Gather all lines from the material that contain "Select".

START Records shown

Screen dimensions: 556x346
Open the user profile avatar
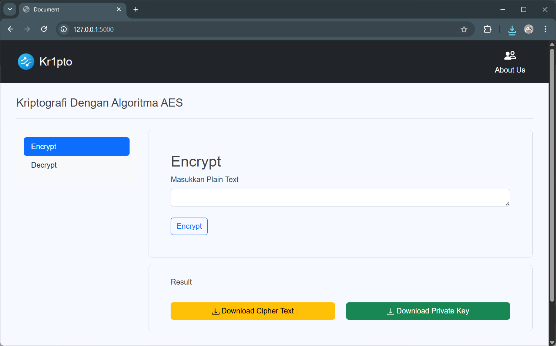tap(529, 29)
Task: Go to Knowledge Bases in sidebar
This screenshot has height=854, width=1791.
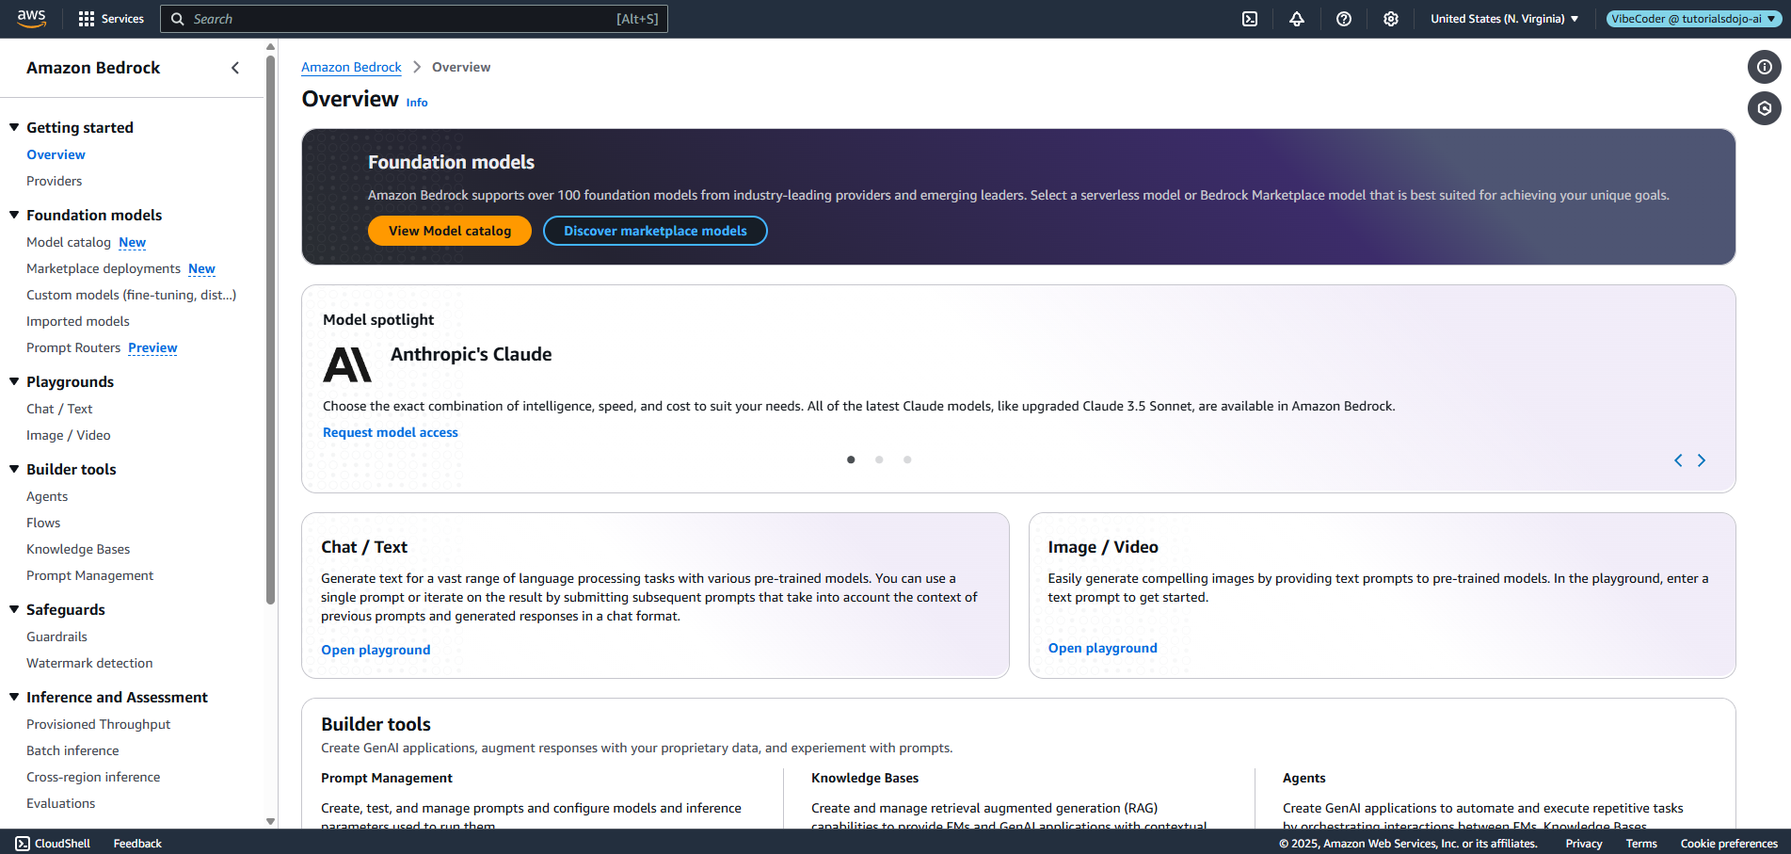Action: [78, 549]
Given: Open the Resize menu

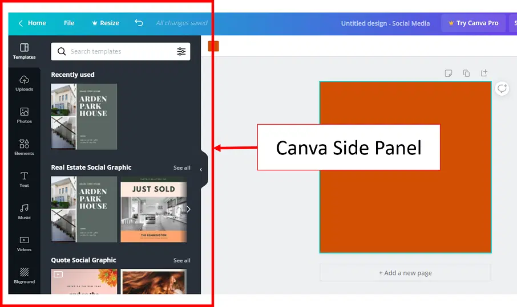Looking at the screenshot, I should [x=105, y=23].
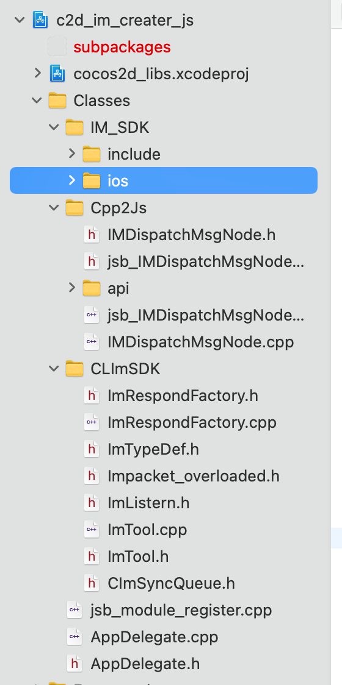Screen dimensions: 342x685
Task: Open ImRespondFactory.h in the editor
Action: click(183, 396)
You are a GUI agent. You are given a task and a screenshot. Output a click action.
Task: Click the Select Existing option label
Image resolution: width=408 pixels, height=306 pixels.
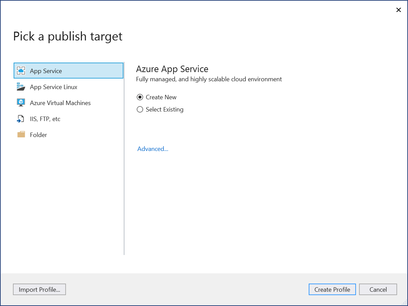pos(165,109)
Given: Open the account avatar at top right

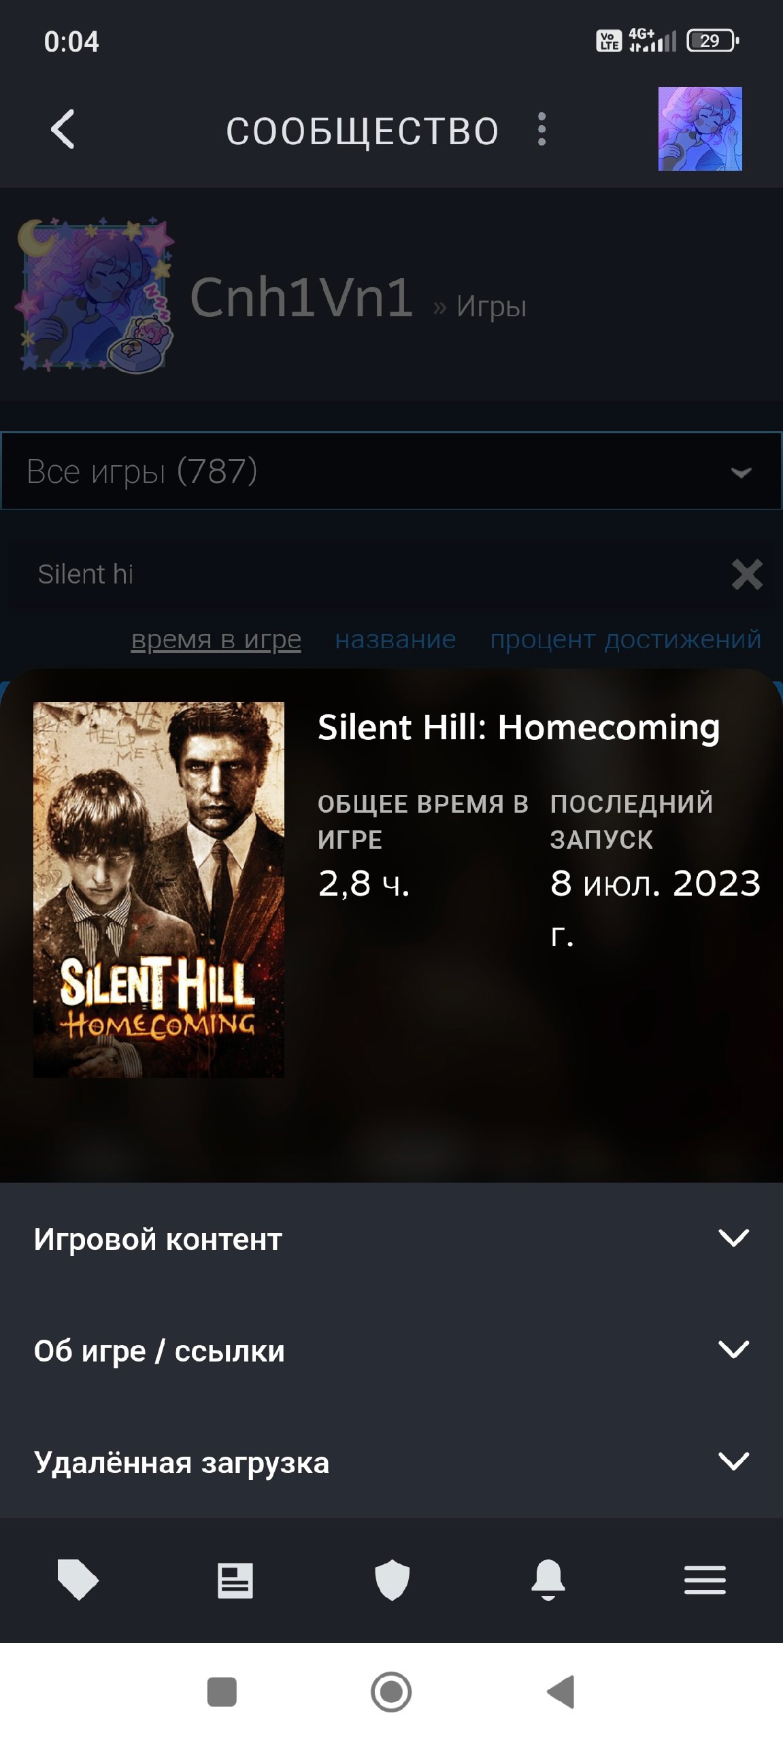Looking at the screenshot, I should 700,129.
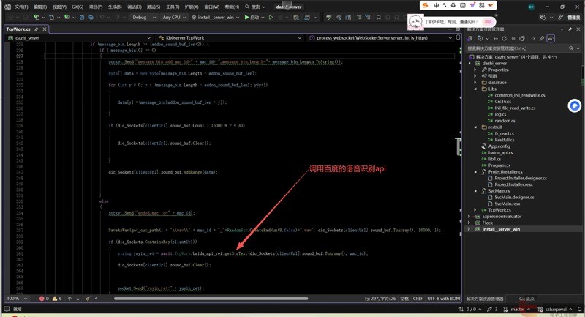Click the error count indicator in editor footer
The height and width of the screenshot is (317, 585).
coord(44,299)
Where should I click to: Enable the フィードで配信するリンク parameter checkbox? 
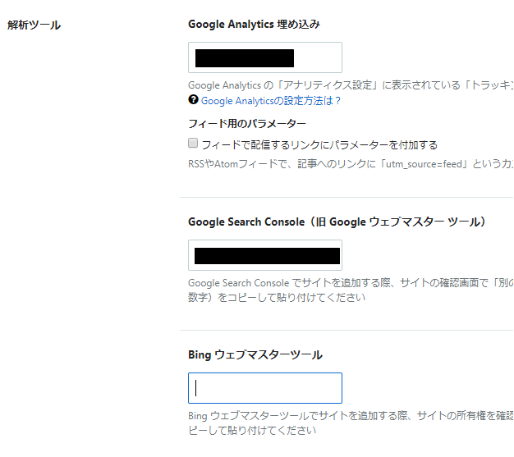pyautogui.click(x=193, y=143)
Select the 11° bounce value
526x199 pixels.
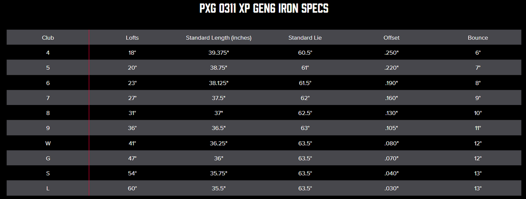478,128
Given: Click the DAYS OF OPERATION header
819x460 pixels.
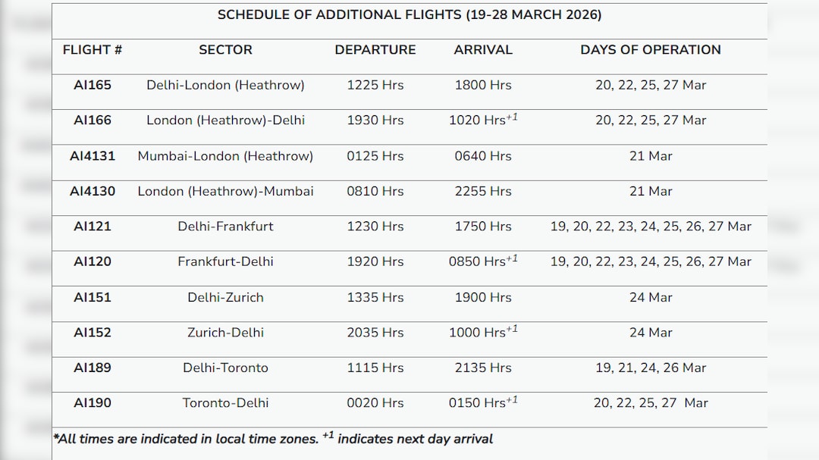Looking at the screenshot, I should coord(651,49).
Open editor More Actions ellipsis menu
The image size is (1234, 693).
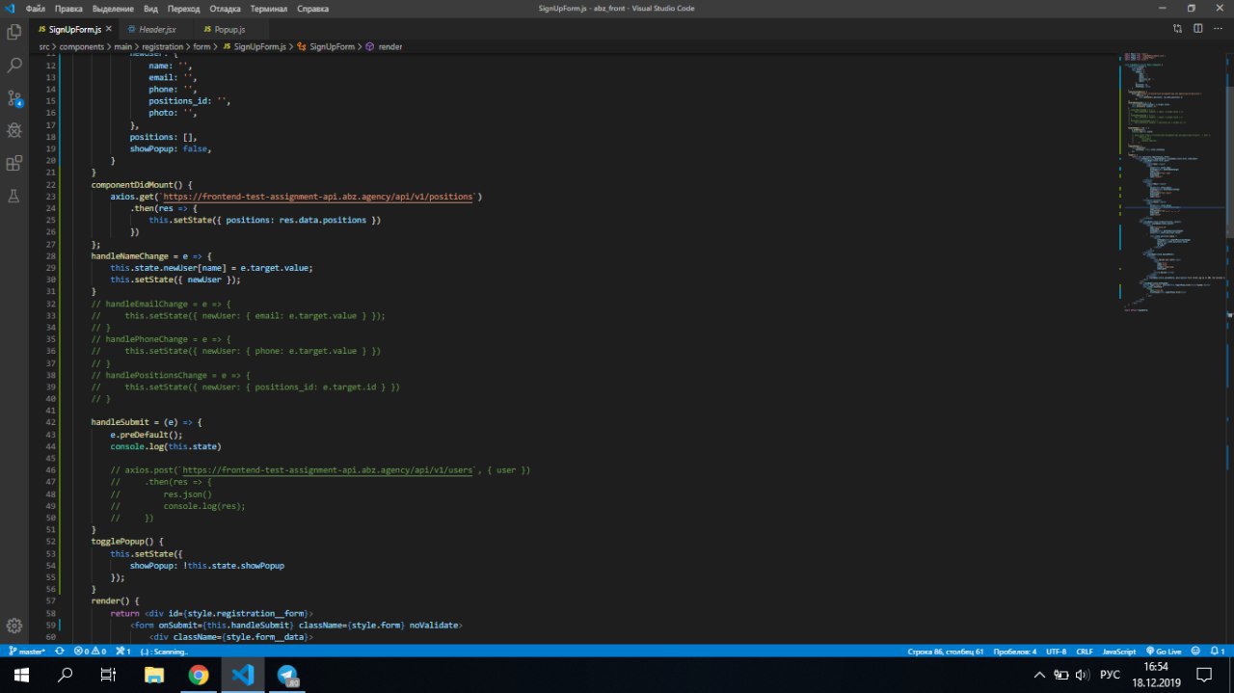pyautogui.click(x=1219, y=29)
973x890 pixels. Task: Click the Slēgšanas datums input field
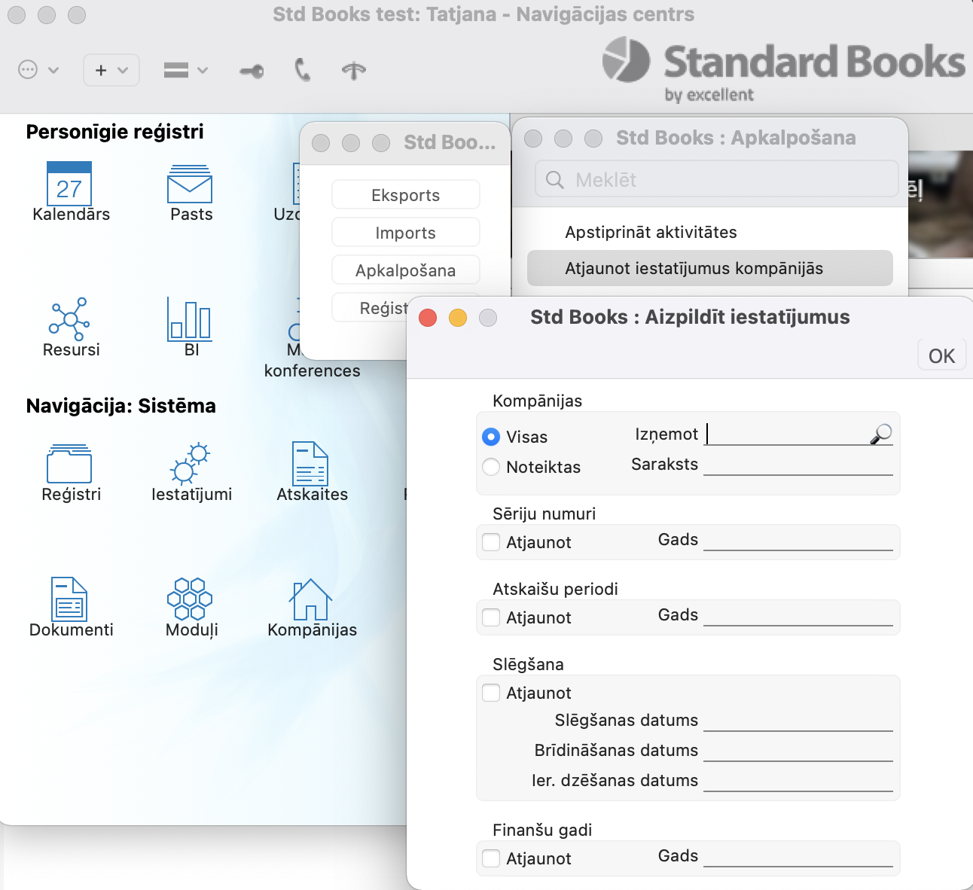point(798,721)
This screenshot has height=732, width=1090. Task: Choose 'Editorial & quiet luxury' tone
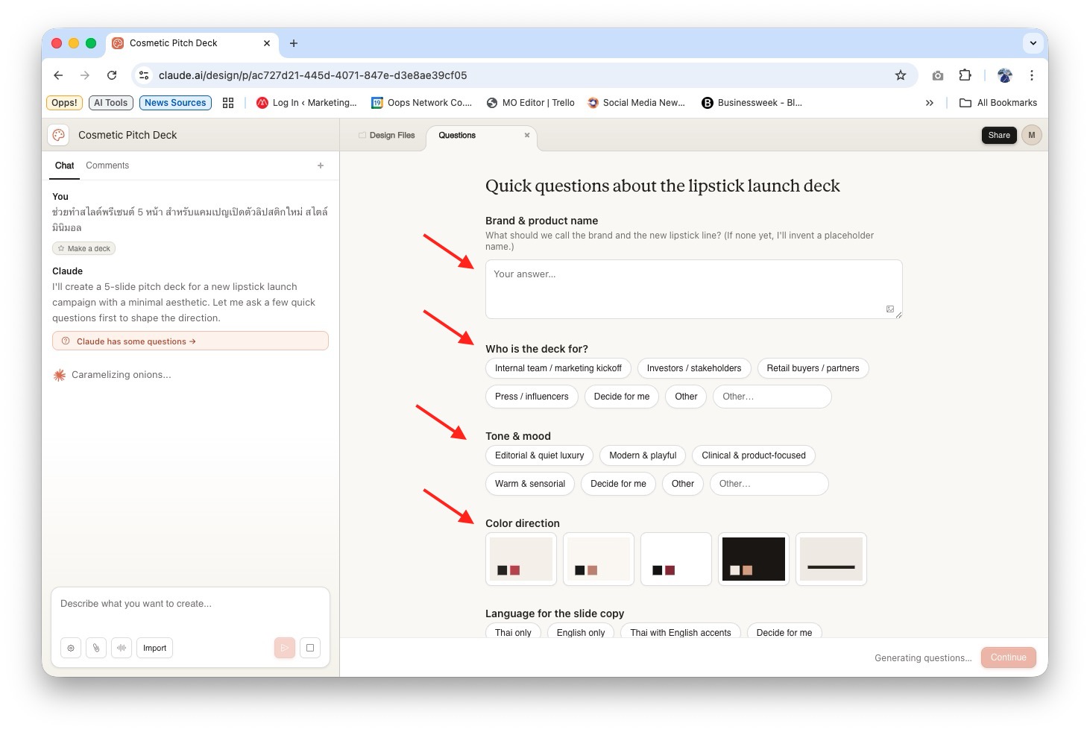pyautogui.click(x=539, y=455)
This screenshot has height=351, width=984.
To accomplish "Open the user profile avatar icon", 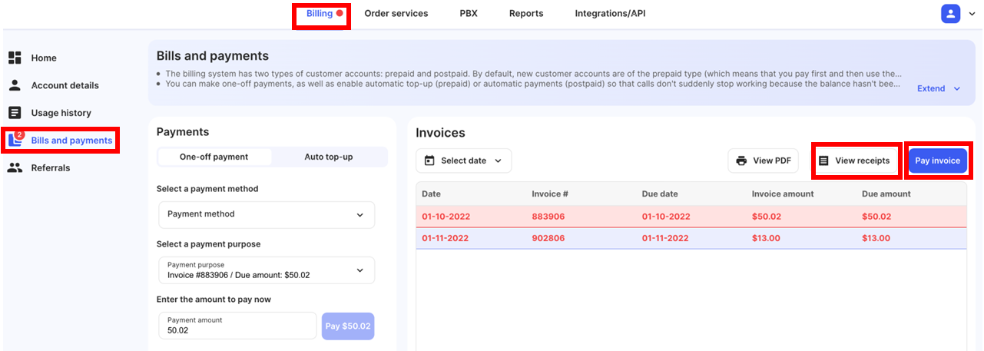I will click(x=950, y=14).
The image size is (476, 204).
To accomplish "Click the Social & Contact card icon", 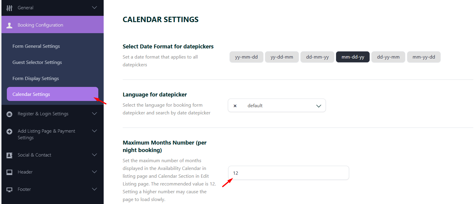I will pos(10,155).
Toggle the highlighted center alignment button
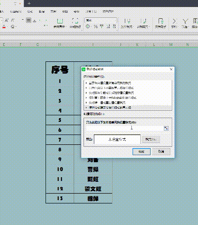This screenshot has height=225, width=198. click(x=29, y=20)
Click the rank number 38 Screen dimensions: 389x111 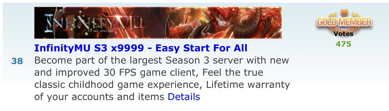17,61
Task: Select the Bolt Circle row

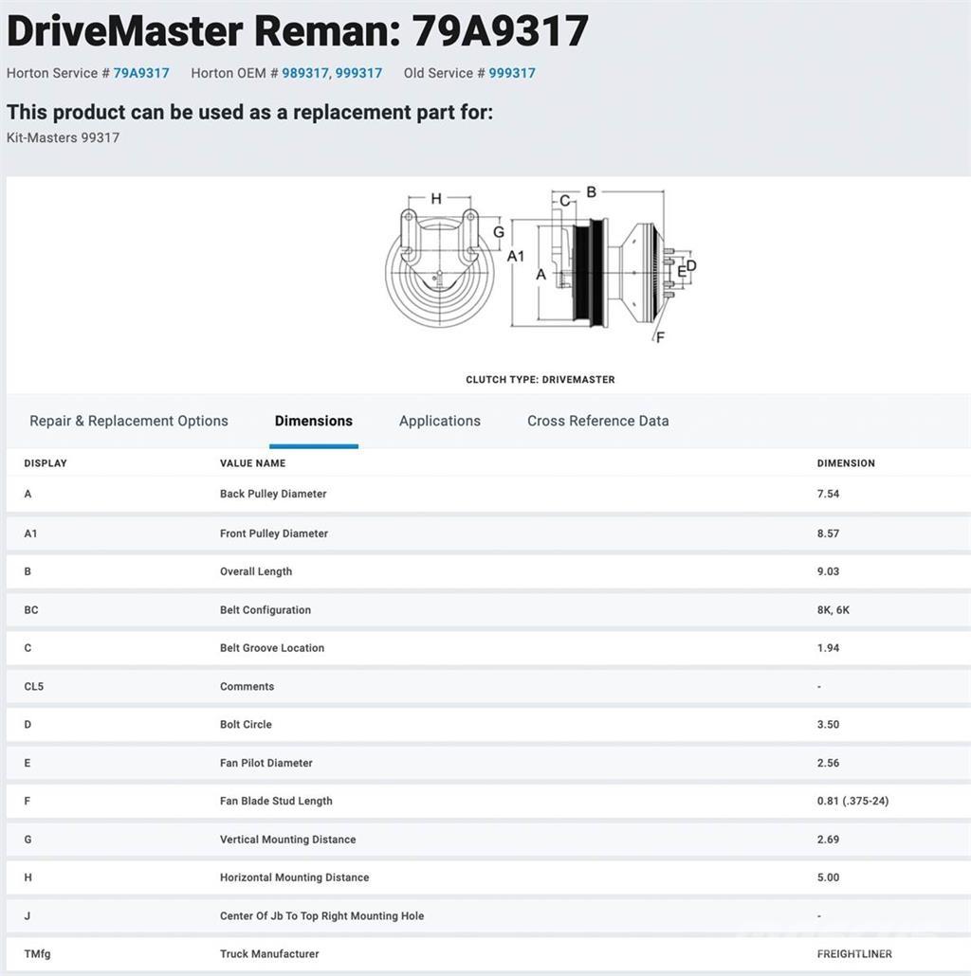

END Records shown

Solution to this task:
Task: Click the Select Existing option label
Select the 11° bounce value
Task: Select the Bolt Circle row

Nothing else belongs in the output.